P0420....Catalyst System Efficiency Below Threshold Bank 1
P0421....Warm Up Catalyst Efficiency Below Threshold Bank 1
P0422....Main Catalyst Efficiency Below Threshold Bank 1
P0423....Heated Catalyst Efficiency Below Threshold Bank 1
P0424....Heated Catalyst Temperature Below Threshold Bank 1
P0425....Catalyst Temperature Sensor Bank 1
P0426....Catalyst Temperature Sensor Range/Performance Bank 1
P0427....Catalyst Temperature Sensor Low Input Bank 1
P0428....Catalyst Temperature Sensor High Input Bank 1
P0429....Catalyst Heater Control Circuit Bank 1
P0430....Catalyst System Efficiency Below Threshold Bank 2
P0431....Warm Up Catalyst Efficiency Below Threshold Bank 2
P0432....Main Catalyst Efficiency Below Threshold Bank 2
P0433....Heated Catalyst Efficiency Below Threshold Bank 2
P0434....Heated Catalyst Temperature Below Threshold Bank 2
P0435....Catalyst Temperature Sensor Bank 2
P0436....Catalyst Temperature Sensor Range/Performance Bank 2
P0437....Catalyst Temperature Sensor Low Input Bank 2
P0438....Catalyst Temperature Sensor High Input Bank 2
P0439....Catalyst Heater Control Circuit Bank 2
If your converter needs to be replaced, it may be covered under warranty.
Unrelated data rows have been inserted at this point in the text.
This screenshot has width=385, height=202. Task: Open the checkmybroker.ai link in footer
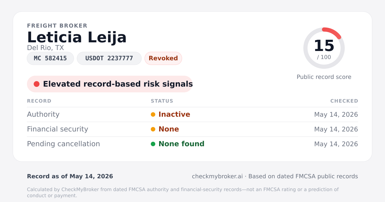pyautogui.click(x=217, y=176)
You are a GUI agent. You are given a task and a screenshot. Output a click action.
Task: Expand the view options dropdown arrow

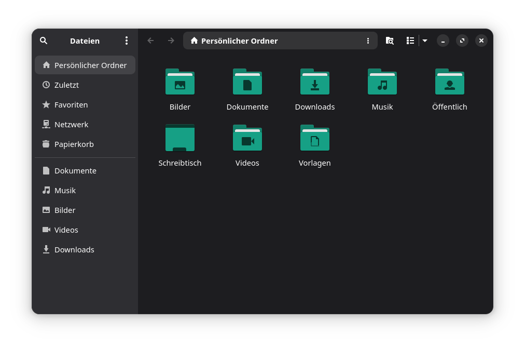(x=425, y=41)
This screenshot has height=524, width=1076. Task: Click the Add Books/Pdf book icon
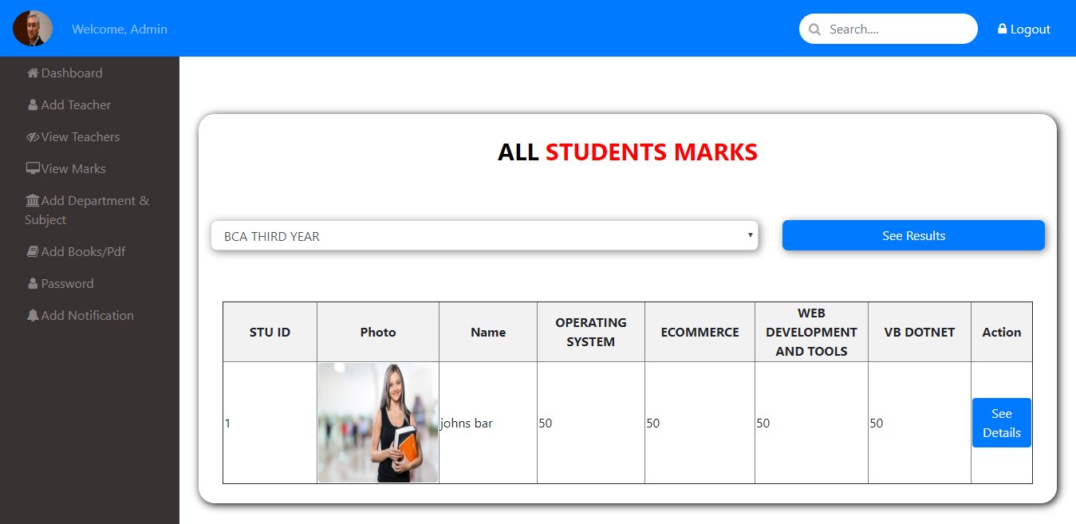point(33,252)
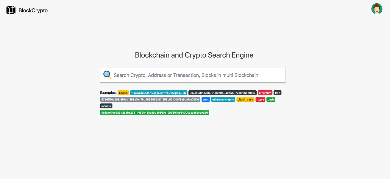Image resolution: width=390 pixels, height=179 pixels.
Task: Click the Examples label
Action: [108, 92]
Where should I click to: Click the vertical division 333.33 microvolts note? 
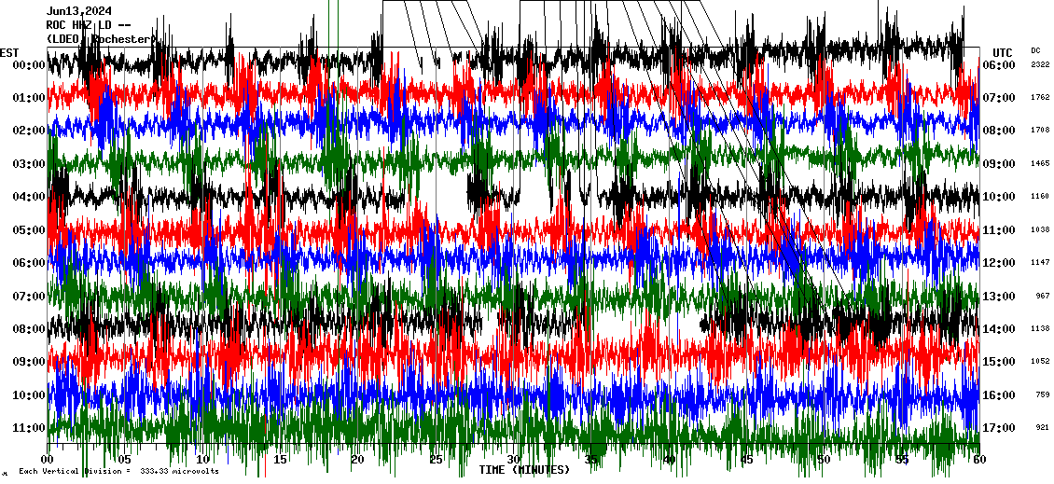[118, 471]
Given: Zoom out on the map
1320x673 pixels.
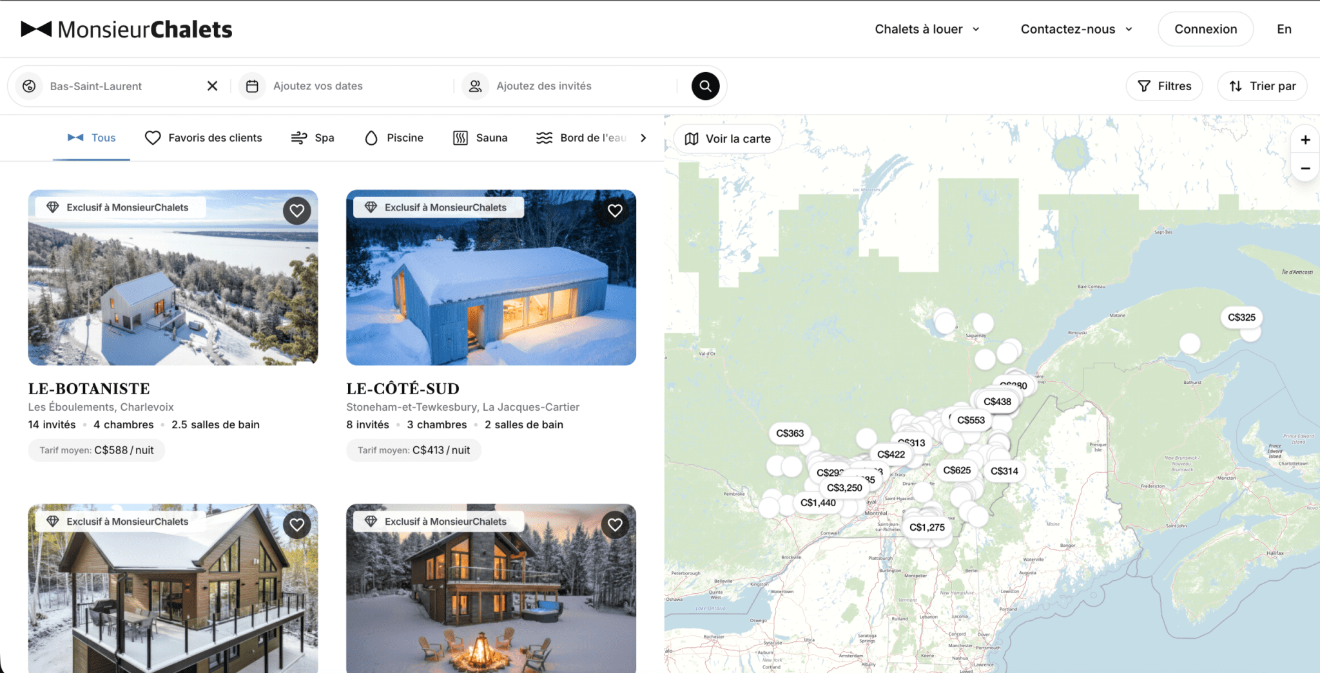Looking at the screenshot, I should [x=1305, y=169].
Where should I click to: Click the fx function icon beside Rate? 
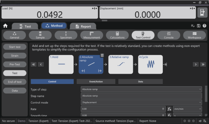[169, 109]
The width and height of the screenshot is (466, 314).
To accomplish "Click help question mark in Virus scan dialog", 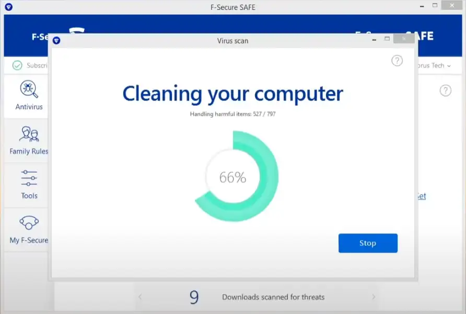I will click(x=397, y=61).
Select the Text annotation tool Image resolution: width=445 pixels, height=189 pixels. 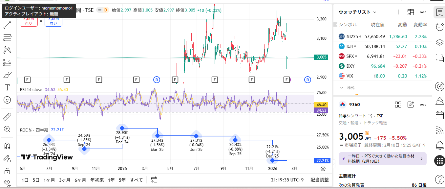7,87
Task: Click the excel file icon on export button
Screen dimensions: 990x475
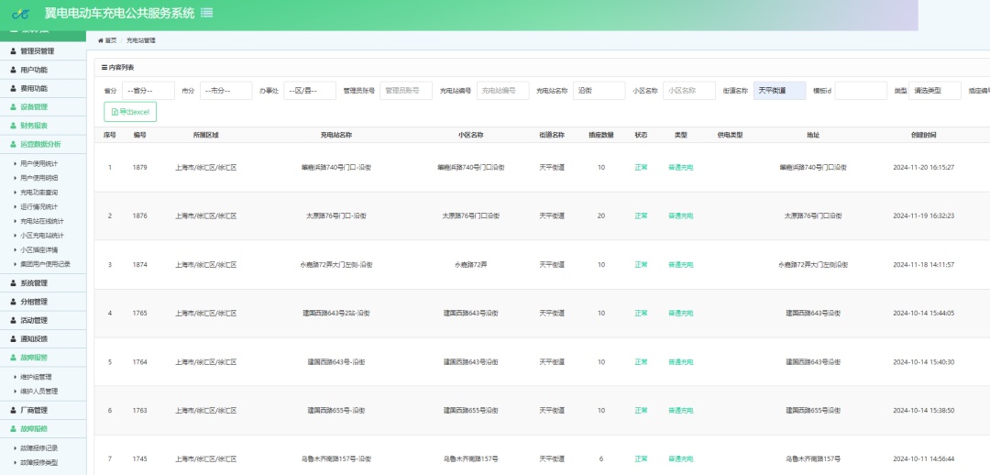Action: point(115,112)
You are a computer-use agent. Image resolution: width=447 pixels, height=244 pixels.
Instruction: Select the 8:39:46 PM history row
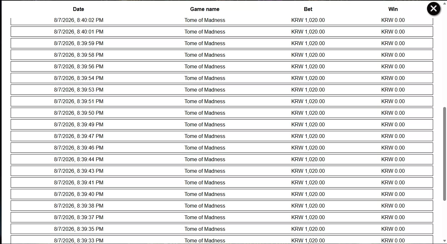point(222,148)
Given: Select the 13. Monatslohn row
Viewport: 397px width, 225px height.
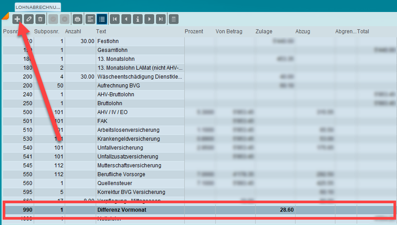Looking at the screenshot, I should tap(116, 59).
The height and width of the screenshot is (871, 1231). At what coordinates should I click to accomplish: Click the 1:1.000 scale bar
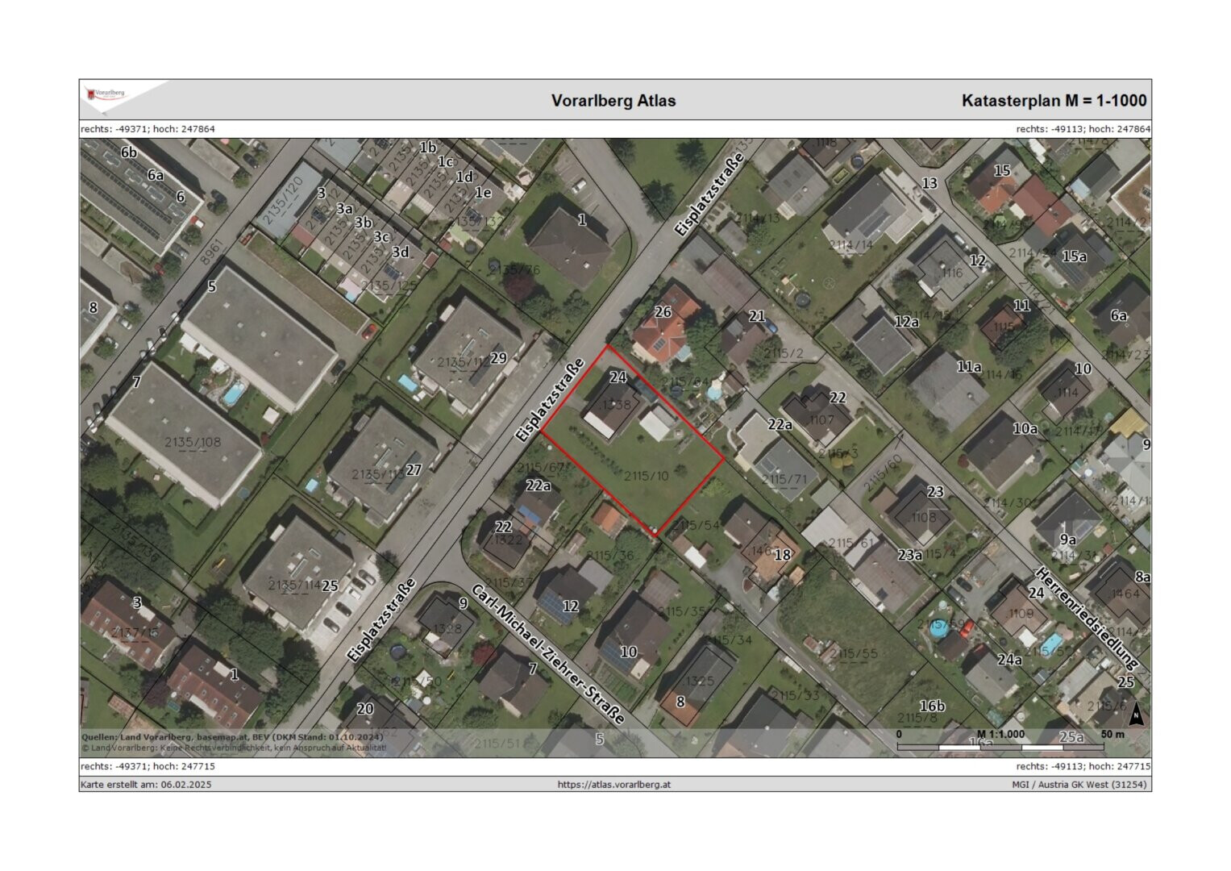pyautogui.click(x=1000, y=745)

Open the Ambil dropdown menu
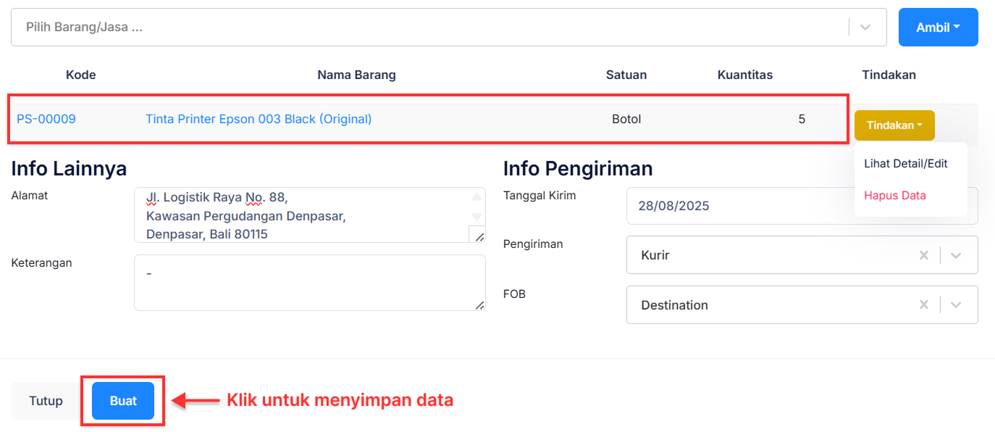[x=938, y=27]
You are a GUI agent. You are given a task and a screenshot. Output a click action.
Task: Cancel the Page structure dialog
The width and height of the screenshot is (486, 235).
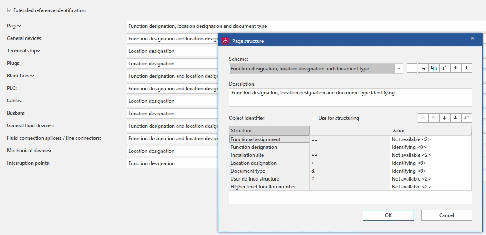click(447, 215)
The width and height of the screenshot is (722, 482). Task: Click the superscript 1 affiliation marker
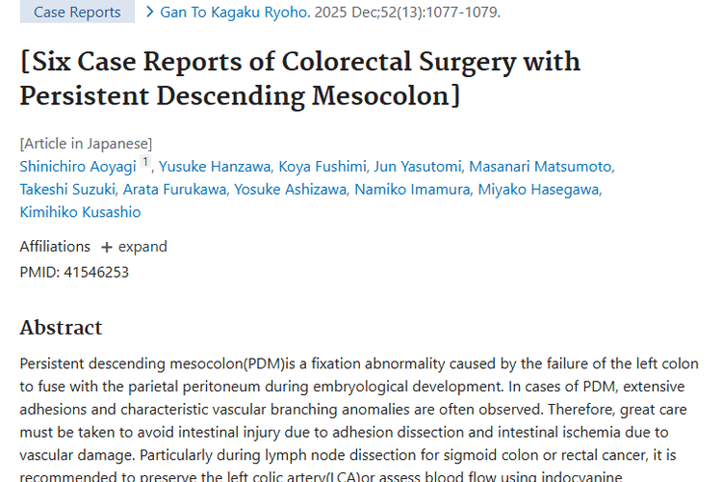(146, 163)
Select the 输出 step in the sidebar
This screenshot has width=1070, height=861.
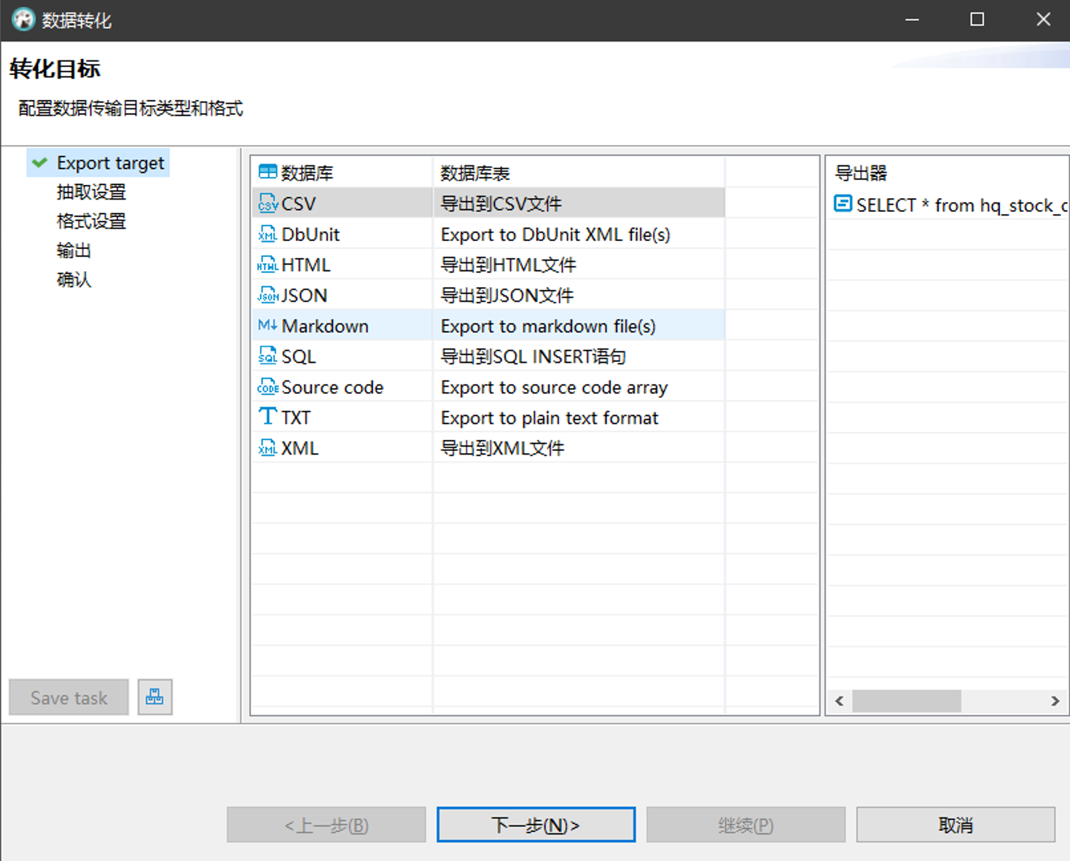[x=74, y=250]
You can take you vehicle to a new car dealer and have the converter replaced for free. However, you may be charged for other components such as oxygen sensors, pipes, clamps, etc.
The federal emissions warranty that applies to ALL cars sold in the U.S. covers the catalytic converter and PCM for 8 years or 80,000 miles (which ever comes first). Some states have their own emissions warranty requirements for vehicles that are sold and registered within that state, including California, Connecticut, Maine, Massachusetts, New Jersey, New York, Rhode Island and Vermont. In these states, the converter is covered for 7 years or 70,000 miles (which ever comes first). On PZEV certified hybrid vehicles, the warranty is even better: 15 years or 150,000 miles.
NOTE: Warranty coverage is from the vehicle build date, not its sale date or model year. The build date can be found on a decal or plate usually mounted on the center door pillar.
Aftermarket converters have a shorter warranty of 2 years or 24,000 miles, and typically contain less catalyst and/or a shorter catalyst bed inside the converter shell. On some applications, they may not perform as well as the original and may cause the P0420 code to reset.
If the converter is plugged, contaminated, damaged or rusted out, it must be replaced. Likewise, if the OBD II system is showing low catalyst efficiency, the converter must be replaced. Replacing the catalytic converter will restore proper emissions performance. But a new converter will suffer the same fate as the old one if the underlying condition that caused the converter to fail has not been diagnosed and repaired. Look for fouled spark plugs or wires, low or no cylinder compression in one or more cylinders, or a computerized feedback system that stays in open loop all the time (bad coolant sensor, bad oxygen sensors, etc.).
On a dual-cat system, the side with the bad converter code will tell you which cylinder bank to check. If the converter on the right is bad, for example, check the O2 sensor, spark plugs and compression on the right cylinder bank.
Always replace the oxygen sensor. Converters needs an air/fuel mixture that is constantly flip-flopping from rich to lean. If the oxygen sensor is sluggish or dead, the fuel feedback loop will flip-flop too slowly or remain rich all the time.
Also check the air pump (if equipped) and related plumbing as these components provide fresh air for the converter to reburn the pollutants in the exhaust. If the air pump is not working right, it can reduce the operating efficiency of the catalytic converter significantly.